Content starts

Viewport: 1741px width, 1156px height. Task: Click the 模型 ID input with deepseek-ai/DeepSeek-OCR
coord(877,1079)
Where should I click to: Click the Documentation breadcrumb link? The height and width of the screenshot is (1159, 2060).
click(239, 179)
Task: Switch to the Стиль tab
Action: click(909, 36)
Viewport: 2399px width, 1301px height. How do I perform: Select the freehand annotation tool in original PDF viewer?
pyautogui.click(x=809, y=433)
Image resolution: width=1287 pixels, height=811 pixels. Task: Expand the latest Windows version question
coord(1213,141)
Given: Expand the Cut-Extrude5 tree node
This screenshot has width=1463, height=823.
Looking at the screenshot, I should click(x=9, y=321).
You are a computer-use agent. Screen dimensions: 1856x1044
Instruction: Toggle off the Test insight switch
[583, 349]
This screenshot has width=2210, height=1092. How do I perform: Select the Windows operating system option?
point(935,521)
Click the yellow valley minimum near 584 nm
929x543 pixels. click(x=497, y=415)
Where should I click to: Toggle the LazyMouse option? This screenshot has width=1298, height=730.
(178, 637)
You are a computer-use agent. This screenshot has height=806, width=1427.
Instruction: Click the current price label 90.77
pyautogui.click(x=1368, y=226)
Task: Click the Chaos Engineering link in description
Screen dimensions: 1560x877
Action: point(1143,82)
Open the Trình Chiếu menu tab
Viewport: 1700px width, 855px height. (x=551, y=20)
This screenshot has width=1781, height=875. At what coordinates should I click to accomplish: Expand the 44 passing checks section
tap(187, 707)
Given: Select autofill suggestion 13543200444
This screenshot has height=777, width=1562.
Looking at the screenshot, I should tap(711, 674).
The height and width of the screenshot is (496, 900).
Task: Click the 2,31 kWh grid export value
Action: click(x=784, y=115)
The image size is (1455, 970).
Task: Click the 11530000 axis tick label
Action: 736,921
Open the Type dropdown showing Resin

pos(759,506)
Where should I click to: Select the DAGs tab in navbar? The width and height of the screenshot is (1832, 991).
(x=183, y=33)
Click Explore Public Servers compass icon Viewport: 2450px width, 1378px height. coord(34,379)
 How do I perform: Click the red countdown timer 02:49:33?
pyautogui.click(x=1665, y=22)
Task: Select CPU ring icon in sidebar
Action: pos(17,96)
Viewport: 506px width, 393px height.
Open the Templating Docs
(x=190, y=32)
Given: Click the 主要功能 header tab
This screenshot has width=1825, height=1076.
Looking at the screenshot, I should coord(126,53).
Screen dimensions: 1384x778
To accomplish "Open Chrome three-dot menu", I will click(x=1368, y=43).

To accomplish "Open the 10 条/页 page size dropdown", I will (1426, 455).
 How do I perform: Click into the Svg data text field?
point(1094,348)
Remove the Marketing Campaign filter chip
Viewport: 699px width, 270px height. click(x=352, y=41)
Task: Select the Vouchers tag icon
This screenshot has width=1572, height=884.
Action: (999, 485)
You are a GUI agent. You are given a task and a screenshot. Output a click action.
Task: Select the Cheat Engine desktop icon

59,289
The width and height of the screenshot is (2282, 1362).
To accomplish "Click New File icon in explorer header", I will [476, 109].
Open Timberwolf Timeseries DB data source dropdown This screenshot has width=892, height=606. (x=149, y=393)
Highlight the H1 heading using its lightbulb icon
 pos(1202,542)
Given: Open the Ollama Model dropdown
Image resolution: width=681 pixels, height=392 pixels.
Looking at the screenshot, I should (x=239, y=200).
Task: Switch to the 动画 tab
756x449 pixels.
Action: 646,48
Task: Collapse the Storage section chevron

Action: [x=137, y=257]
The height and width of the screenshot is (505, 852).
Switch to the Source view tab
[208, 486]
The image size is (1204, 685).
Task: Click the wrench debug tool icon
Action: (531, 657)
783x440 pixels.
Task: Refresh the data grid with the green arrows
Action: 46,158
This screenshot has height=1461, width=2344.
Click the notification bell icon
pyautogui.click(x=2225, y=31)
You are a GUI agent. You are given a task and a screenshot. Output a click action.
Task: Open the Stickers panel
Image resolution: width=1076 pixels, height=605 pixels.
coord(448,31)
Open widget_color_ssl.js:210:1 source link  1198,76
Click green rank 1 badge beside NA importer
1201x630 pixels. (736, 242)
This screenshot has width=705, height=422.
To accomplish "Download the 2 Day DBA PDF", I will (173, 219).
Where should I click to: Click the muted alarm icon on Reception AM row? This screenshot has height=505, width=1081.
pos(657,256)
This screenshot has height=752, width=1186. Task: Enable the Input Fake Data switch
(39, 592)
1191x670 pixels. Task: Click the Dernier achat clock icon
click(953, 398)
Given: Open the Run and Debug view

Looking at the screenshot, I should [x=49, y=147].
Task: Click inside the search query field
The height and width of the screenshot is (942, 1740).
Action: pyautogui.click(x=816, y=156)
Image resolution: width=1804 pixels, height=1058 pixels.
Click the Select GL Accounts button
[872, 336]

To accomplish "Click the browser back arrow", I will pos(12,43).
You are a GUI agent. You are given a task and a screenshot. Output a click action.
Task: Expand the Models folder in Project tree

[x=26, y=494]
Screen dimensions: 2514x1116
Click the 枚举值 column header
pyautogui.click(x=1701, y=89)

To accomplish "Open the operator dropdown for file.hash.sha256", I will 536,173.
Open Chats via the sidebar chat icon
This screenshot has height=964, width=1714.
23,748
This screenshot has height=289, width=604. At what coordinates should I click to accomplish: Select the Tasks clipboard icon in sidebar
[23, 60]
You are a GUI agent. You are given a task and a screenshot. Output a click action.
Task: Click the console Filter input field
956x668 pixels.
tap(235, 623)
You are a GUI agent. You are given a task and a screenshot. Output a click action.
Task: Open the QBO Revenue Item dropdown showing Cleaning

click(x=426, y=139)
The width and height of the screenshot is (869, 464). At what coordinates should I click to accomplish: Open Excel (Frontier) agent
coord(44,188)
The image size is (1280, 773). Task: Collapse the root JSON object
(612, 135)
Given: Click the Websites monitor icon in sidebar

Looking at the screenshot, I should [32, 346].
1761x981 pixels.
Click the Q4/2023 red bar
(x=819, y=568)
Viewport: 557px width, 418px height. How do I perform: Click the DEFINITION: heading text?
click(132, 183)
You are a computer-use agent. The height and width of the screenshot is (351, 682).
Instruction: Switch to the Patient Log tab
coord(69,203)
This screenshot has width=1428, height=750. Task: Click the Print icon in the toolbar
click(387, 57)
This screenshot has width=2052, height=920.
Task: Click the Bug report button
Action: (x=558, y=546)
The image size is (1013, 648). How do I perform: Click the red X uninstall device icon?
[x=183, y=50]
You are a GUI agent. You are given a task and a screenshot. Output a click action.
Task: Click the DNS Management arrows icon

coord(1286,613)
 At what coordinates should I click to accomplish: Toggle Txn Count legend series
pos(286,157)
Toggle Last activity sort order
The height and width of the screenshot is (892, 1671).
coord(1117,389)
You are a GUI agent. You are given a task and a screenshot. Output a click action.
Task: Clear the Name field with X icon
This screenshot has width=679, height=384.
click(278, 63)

Content ends

YOUR ASSIGNMENT –
Scan the data above for the string "computer". Copy every line in which it appears.

ANSWER BOX –
You are a computer-use agent. Screen dimensions: 1856x1044
You are a computer-use agent. This screenshot has height=806, width=1427.
You are a computer-use agent. The height and width of the screenshot is (351, 682).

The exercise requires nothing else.